Someones figures are out. Is it yours, or theirs? It is up to you to respond by reading their document and indicating where they are wrong if you insist that your figure is correct.

@ http://bravenewclimate.com/2009/08/16/solar-power-realities-supply-demand-storage-and-costs/#comment-65812

You posted a similar comment on the John Quiggan web site. I replied; however, my post has been deleted. Luckily I posted my reply here: http://bravenewclimate.com/2010/01/09/emission-cuts-realities/#comment-65305

I would be pleased to have a constructive discussion and learn from each other. I am sure others would appreciate the discussion. We’d need to keep it rational for it to be of any benefit.

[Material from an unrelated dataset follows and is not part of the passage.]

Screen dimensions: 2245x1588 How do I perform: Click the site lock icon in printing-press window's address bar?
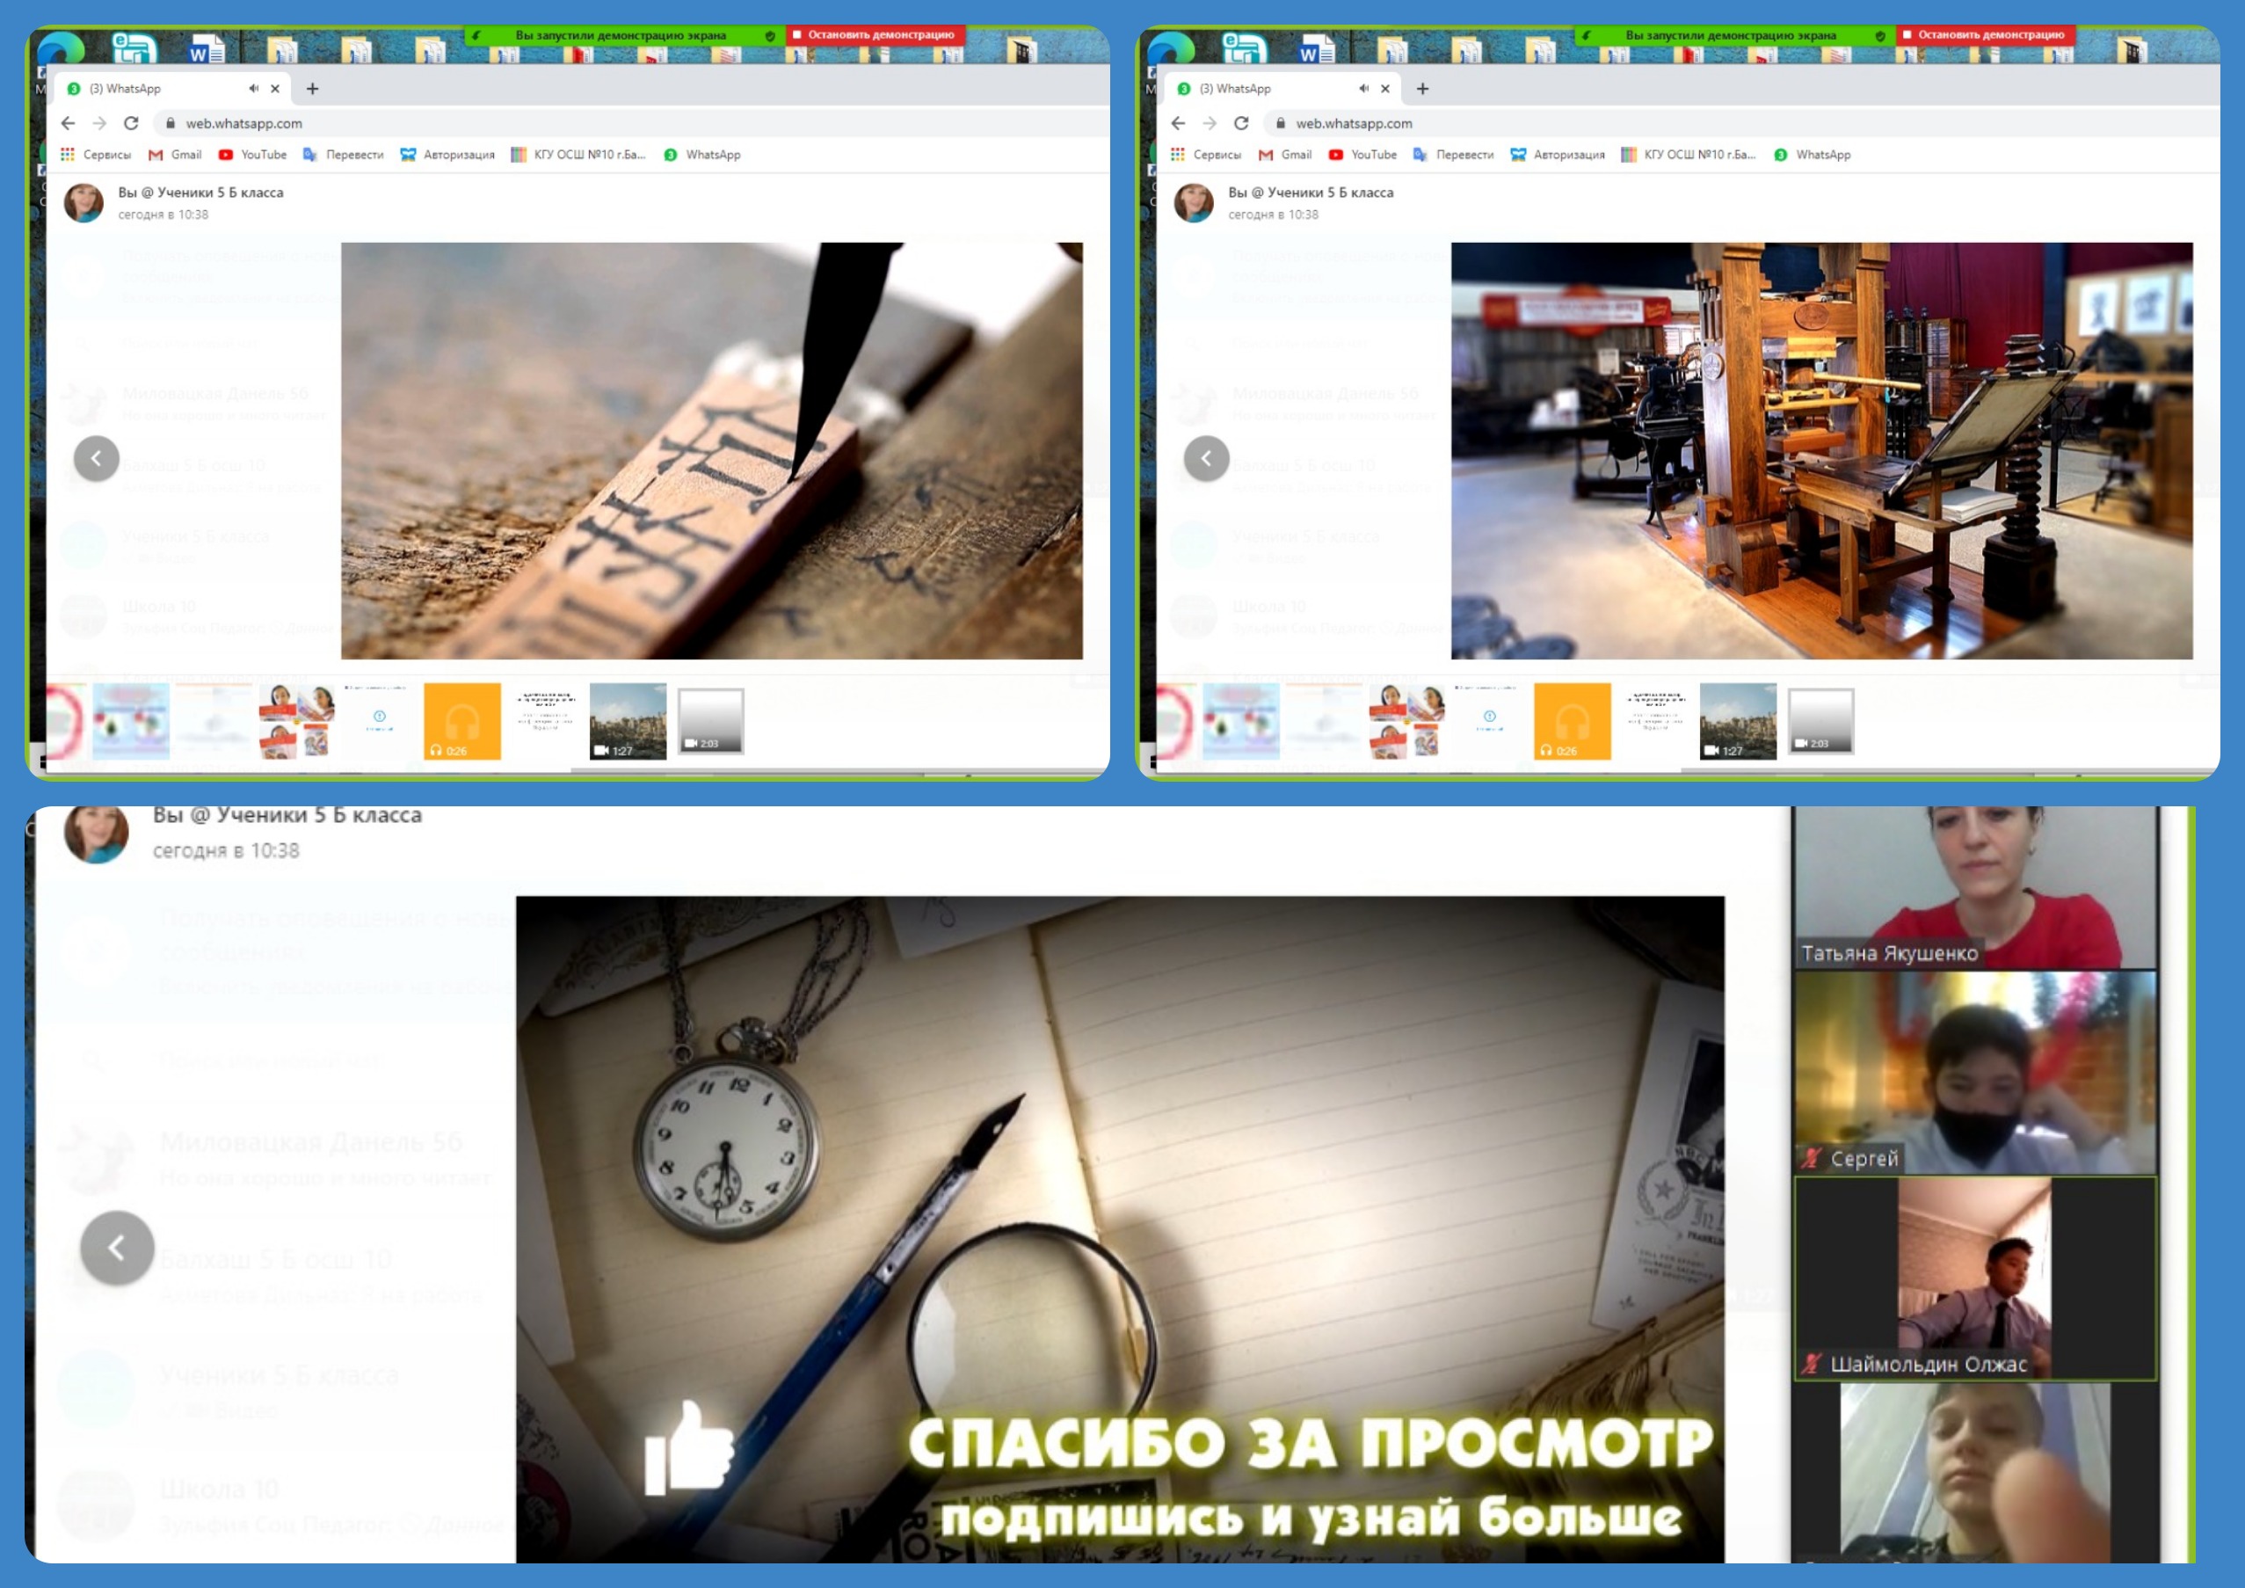click(x=1280, y=123)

If you do want to continue, can I urge you to continue on the “Emission Cuts Realities” thread. The reason is because that is the thread where all the previous papers are pulled together. http://bravenewclimate.com/2010/01/09/emission-cuts-realities/

My reading of his (Peter’s) paper is that it was not at all a competent study, and his high handed approach just pissed me off.

If I got a ‘high handed’ with my replies I apologise. However, you may want to consider whether I may have responded to your repeated ‘high handed approach’ as illustrated by your reply to my first post: http://johnquiggin.com/index.php/archives/2010/05/06/nuclear-power-the-last-post/comment-page-6/#comment-262328. Your subsequent comments continued in the same tone, e.g. http://johnquiggin.com/index.php/archives/2010/05/06/nuclear-power-the-last-post/comment-page-8/#comment-262476

I was also pissed off that you repeatedly avoided fulfilling the undertaking you made to provide the basis of your estimate: http://johnquiggin.com/index.php/archives/2010/05/06/nuclear-power-the-last-post/comment-page-7/#comment-262366

I would be happy to engage in a rational discussion with you. We’d need to slow the pace down and tackle one issue at a time. I’d suggest we should define, up front, what it is we want to debate. For example, nuclear versus CST on the basis of cost, safety and sustainability. We’d need to cover one at a time. I’d suggest we start with cost.

Peter used a model installation that did not track and was located in a non optimal location, drew conclusions then extended those conclusion to the entire industry, based his comparison upon a demand/feed structure that was inapropriate, made totally unrealistic assumptions on energy storage requirements while ignoring global industry experience, applied costing assumptions for which there was no evidence,………and then he took his conclusions and applied them to an industry which was not even mentioned in his treatise.

The upshot was that he decided that CSP with storage would cost 140 billion dollars per gigawatt and ignored the paper (linked by Fran Barlow) from SolarPaces written by a team of government backed industry developmental scientists who provided qualified proof that full baseload CSP including backup and storage can be supplied for 6 billion dollars/euros. I can demonstrate that that is absolutely supportable in several ways.

My reading of his (Peter’s) paper is that it was not at all a competent study, and his high handed approach just pissed me off.

I challenge you to analyse and find fault with Dr Franz Trieb and his colleagues, and their paper to the SolarPaces conference, which if you were following the kerfuffle at JQ you will have a copy of.